* EXERCISE GOAL *
Reproduce, exactly and only, the lines of the data that follows from the one containing "contact@BaviPower.com (115, 2346)" down to the one containing "Datenschutz (877, 1298)", without pictures.

* RECORD SET *

====

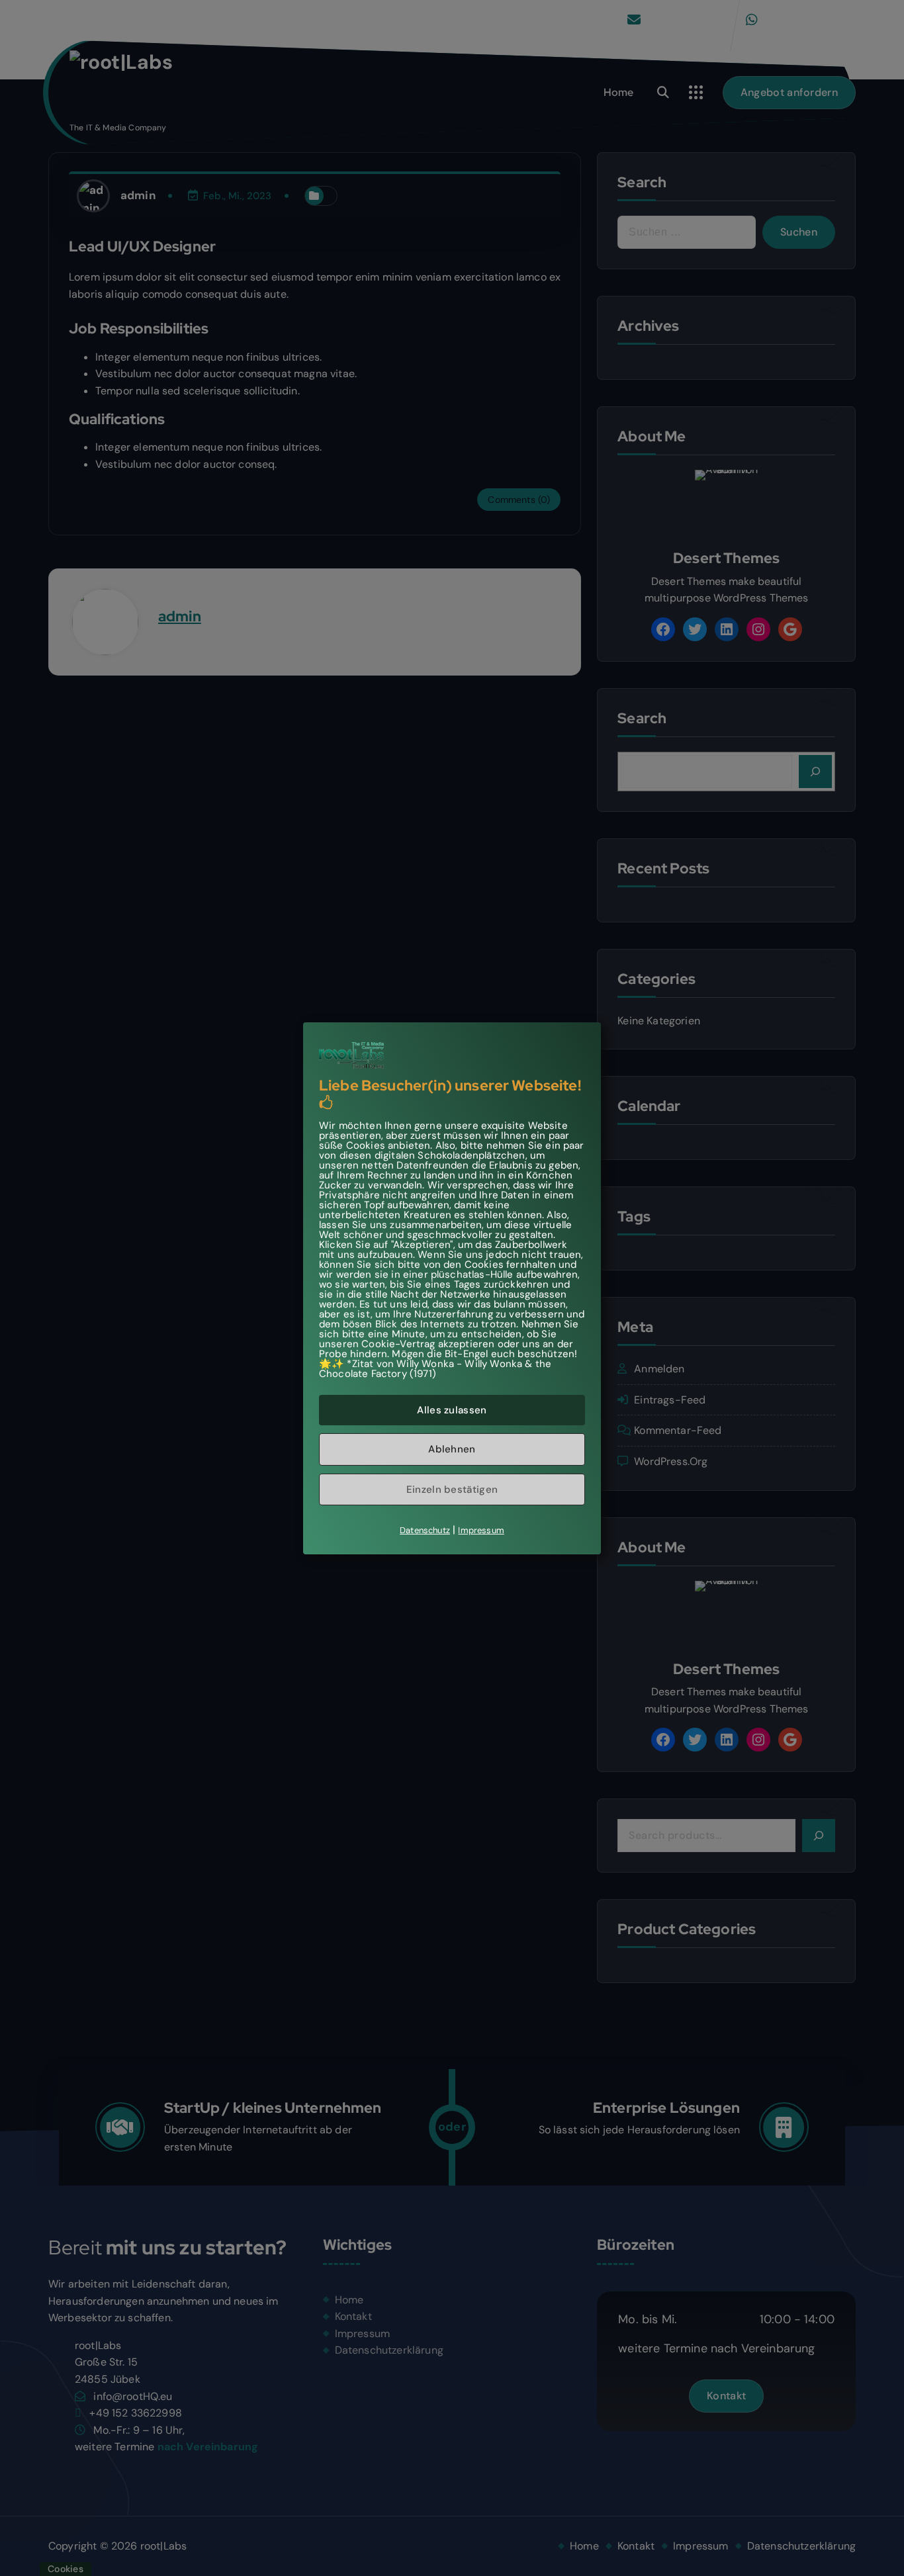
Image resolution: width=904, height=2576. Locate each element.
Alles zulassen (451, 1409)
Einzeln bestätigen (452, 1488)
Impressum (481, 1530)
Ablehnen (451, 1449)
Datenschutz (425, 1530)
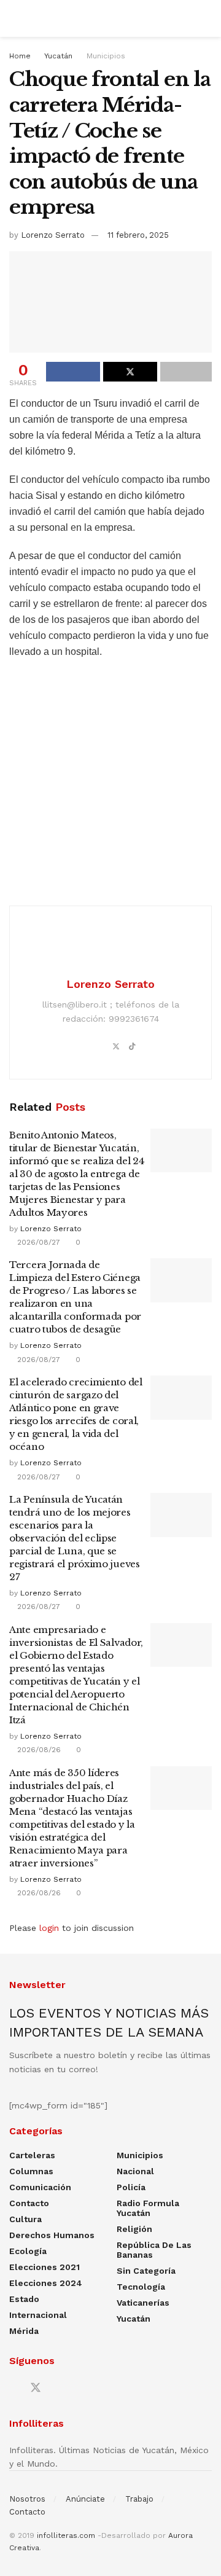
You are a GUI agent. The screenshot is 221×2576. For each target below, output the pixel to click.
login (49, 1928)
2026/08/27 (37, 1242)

====

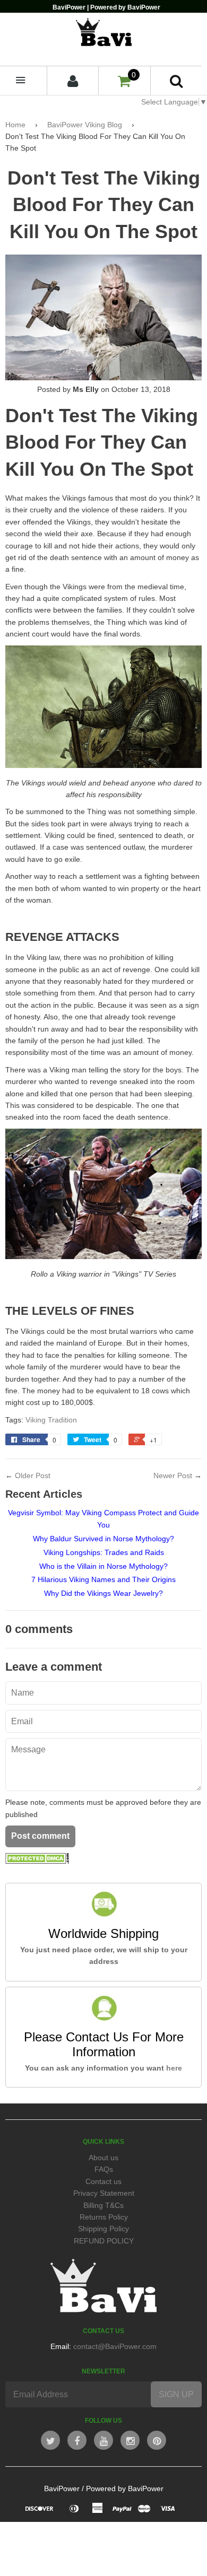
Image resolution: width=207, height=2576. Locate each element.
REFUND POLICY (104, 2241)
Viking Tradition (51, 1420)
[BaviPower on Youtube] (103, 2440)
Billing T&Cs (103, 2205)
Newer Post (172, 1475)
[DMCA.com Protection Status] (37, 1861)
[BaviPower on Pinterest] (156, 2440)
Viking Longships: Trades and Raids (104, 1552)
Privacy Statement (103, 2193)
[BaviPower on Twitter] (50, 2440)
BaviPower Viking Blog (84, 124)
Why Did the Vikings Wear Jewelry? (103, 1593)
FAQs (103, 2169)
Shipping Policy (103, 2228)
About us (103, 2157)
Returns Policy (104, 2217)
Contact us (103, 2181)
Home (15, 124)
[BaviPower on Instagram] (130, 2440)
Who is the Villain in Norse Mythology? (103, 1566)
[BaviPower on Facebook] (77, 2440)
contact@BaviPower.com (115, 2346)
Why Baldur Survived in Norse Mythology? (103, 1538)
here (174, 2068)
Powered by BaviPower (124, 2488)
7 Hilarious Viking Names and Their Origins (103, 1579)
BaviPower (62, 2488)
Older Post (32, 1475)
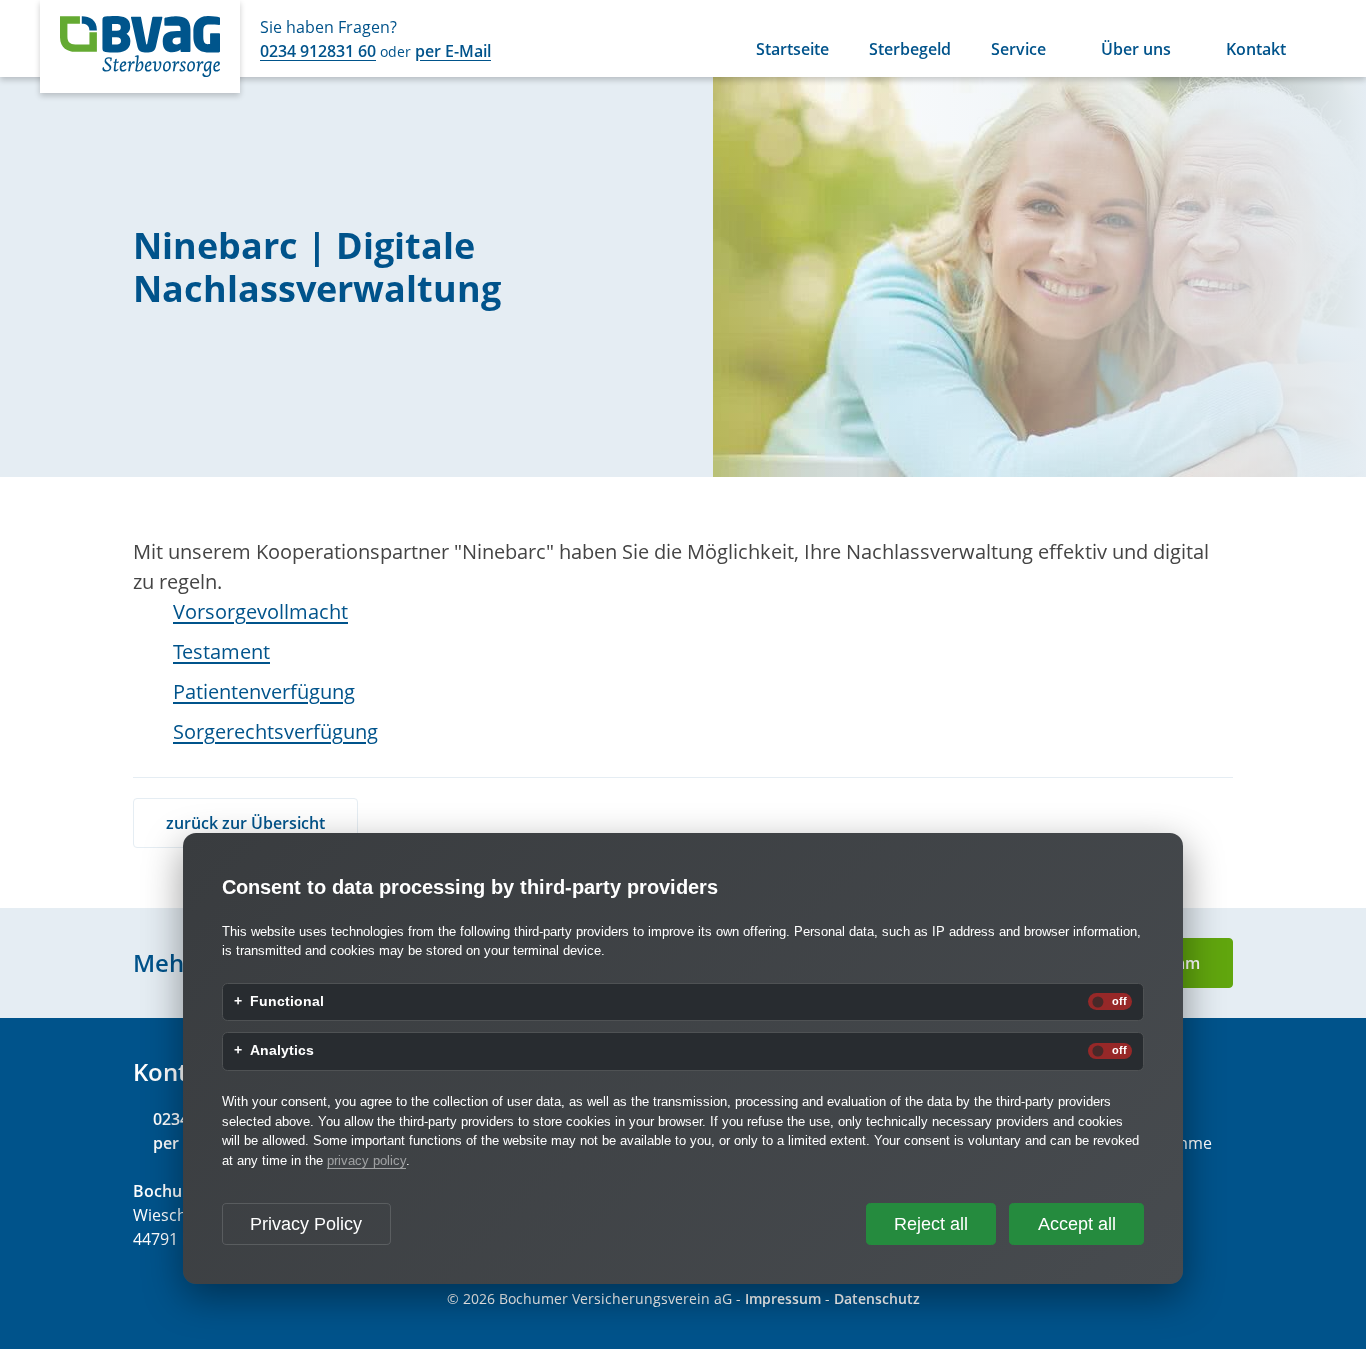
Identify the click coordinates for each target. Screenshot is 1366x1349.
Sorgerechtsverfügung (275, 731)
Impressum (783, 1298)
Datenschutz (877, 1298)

====

* TASK ANSWER *
contact@BaviPower.com (115, 2346)
Why Baldur Survived in Norse Mythology? (103, 1538)
here (174, 2068)
Powered by BaviPower (124, 2488)
7 Hilarious Viking Names and Their Origins (103, 1579)
BaviPower (62, 2488)
Older Post (32, 1475)
Identify the click coordinates for each target. Screenshot is 1366x1349.
Sorgerechtsverfügung (275, 731)
Impressum (783, 1298)
Datenschutz (877, 1298)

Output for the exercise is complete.